We believe that using Spectral Graph Analysis for Modeling High Dimensional Probability Density goes well with an efficient “Blocks on a Grid” style of computing because the diagonal qualities of the density are largely set by the definition of the neighborhood kernels – which can be an informed mix of spherical and axis aligned, with weights and theories of isotropy that are based on both stat & domain specific or scientific criteria – i.e. crows don’t fly over mixes of most dimensions and categories.

There are different benefits to grid alignment that merit differentiation for different uses:

a) Cognitive simplicity & interpretability
b) Low dimensional visualization & image processing for that -respecting psychological and psychometric preferences
c) Numerical approximation of continuous densities
d) Probability/Measure definition using finite sets of bins.

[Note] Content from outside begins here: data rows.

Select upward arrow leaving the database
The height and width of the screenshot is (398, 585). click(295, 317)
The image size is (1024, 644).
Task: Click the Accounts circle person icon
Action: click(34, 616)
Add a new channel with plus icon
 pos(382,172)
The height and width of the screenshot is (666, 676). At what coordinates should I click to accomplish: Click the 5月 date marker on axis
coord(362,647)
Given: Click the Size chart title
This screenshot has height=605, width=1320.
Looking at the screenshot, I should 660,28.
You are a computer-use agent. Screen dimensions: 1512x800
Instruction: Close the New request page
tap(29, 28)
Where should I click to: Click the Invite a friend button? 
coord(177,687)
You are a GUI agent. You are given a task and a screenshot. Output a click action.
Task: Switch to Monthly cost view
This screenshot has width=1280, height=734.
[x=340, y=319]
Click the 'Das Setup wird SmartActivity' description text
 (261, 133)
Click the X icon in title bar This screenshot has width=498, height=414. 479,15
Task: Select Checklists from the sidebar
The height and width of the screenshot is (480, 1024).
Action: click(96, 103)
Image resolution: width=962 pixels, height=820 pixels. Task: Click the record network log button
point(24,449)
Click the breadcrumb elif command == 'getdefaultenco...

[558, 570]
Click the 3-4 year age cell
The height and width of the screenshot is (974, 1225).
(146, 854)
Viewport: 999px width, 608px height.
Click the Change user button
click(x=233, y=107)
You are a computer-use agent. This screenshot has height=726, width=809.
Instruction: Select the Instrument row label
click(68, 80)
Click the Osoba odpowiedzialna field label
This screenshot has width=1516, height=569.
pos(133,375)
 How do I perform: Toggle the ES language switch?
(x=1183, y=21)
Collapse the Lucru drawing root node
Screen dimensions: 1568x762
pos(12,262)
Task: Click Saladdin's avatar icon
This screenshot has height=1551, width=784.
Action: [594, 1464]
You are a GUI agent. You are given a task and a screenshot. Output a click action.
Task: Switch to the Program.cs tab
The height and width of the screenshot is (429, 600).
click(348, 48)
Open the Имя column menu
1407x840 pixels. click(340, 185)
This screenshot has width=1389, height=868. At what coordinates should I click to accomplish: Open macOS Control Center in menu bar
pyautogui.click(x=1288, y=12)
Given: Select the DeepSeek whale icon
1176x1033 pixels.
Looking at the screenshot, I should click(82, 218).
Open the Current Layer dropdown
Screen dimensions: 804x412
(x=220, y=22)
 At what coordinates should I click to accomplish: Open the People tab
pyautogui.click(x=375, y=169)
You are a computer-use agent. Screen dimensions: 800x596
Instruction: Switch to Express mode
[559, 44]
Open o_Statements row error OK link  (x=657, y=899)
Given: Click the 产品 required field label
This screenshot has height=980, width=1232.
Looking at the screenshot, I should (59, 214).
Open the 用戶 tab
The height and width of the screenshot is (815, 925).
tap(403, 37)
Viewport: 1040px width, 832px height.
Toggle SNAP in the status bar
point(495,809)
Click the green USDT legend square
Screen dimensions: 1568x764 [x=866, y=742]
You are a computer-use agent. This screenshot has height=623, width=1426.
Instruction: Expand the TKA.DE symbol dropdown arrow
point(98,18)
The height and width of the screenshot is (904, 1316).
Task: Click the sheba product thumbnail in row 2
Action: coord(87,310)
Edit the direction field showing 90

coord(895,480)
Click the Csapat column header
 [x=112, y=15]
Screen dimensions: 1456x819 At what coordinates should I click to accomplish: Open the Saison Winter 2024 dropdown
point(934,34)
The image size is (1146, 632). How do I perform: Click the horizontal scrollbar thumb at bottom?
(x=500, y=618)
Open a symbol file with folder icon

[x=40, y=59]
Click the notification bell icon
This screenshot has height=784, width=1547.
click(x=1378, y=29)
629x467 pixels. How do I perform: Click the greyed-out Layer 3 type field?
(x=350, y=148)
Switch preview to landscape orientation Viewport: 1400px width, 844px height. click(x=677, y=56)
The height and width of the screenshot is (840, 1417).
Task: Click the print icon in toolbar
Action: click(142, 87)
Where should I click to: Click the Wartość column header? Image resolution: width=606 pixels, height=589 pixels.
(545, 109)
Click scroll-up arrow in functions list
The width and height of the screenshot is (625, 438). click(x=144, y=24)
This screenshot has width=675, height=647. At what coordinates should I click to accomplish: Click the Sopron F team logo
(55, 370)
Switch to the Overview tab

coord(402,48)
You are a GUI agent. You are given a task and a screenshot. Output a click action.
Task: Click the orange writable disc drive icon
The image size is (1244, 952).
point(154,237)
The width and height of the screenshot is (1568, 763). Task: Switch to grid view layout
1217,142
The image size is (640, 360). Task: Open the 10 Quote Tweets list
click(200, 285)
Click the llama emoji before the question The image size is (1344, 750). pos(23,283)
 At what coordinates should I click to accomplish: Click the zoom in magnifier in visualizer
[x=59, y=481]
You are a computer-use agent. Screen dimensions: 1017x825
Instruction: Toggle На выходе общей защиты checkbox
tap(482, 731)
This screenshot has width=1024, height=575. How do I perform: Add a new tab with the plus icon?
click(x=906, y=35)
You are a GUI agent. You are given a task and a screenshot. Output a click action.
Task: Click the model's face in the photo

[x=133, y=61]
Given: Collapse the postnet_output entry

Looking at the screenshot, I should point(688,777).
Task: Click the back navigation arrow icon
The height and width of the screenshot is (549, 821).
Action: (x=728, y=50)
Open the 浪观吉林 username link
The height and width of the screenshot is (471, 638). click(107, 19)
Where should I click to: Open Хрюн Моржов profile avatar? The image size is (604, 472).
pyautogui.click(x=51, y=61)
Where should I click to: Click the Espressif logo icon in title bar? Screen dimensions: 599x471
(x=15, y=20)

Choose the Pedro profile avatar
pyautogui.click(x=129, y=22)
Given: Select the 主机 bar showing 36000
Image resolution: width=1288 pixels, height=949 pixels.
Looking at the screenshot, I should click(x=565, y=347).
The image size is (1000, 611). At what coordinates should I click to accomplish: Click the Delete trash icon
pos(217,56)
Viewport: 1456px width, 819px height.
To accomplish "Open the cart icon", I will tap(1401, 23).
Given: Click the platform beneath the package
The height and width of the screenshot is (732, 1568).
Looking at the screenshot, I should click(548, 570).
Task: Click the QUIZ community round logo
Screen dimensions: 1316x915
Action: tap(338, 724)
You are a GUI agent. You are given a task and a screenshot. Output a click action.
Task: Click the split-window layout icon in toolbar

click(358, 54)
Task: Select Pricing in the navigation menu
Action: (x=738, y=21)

Our numerical search in high dimensional space is aided by
i) picking functions over support sets that combine multiple lower dimension spaces in an easy way – using product, expanding tree hierarchy, etc.
ii) defining all parameterized kernels as having measure 1 on some space
iii) defining all probability density normalized spectral graph vectors as measure 1 mixtures of measure 1 kernels
iv) Defining all mixtures of multiple spectral graph vectors and other background models like GLM as mixtures of measure 1 models.

So grids help with d), i), and ii) while we search for and analyze models, and then they help with a),b), and c) in the presentation of exploratory results. Getting this without loss of diagonal weighting is nice.

Edit: Note also, on the Rademacher topic as it applies here: I pre-compute the assignment of kernel weight to grid neighborhoods – this helps with parameter search, but also in a model with 1 kernel per point- I can easily see what the effect is of not including that kernel vector of weights, and if I simplify data by agglomeration of near points, then the effect is only on the weight of the combo kernel it went into.

Math & technical literature on “kernel density estimation” focuses on the problem of modeling projections of densities to low dimensional geometric spaces and visualizing those projections in 1,2, or 2.5 dimensions. Some form of smoothness assumption is assumed. We emphasize that the most interesting practical problems for industry and data science involve high-dimensional distributions of mixed data. Most of this space is neither geometric nor smooth nor densely populated within conventional sample sizes. That said, we have opinions about how to model and display kernel based estimates in low dimensional geometric spaces.

In digital signal processing with rectangular grids, the sinc interpolation function is often an optimal choice for both down-sampling and up-sampling because of its precise and psychometrically pleasing control of spatial frequencies and anti-aliasing. It can be used to sample any type of signal, and it is also fast computationally. Care must be taken at boundaries to design the widths and the content of the border input. Care must also be taken to chop values that exceed the upper or low limits of the medium – e.g. in 8 bit grey scale, you chop back to [0,255]. FFT is one way to describe such a signal processing transformation/sampling of input. FFT can be used with many types of kernels, including sinc and Gaussian and Epechnikov. In the field of kernel density estimation, some modern authors have proposed using the sinc itself to directly implement spatial frequency smoothing for “objective” density sampling of the input data. Our view is that the direct application creates a biased likelihood estimate in favor of both overweighting individual data points (lack of variance regularization), putting too much prior emphasis on higher derivative smoothness at observed frequencies,and lacks theoretical correction for values that leave the allowed function range (e.g. the actual transformation value can be negative at a given point prior to chopping). Our recommendation is to first create a smoothed estimate at the data points or on a given grid and then apply sinc smoothing to enhance the psychometric properties of the original estimate in display contexts.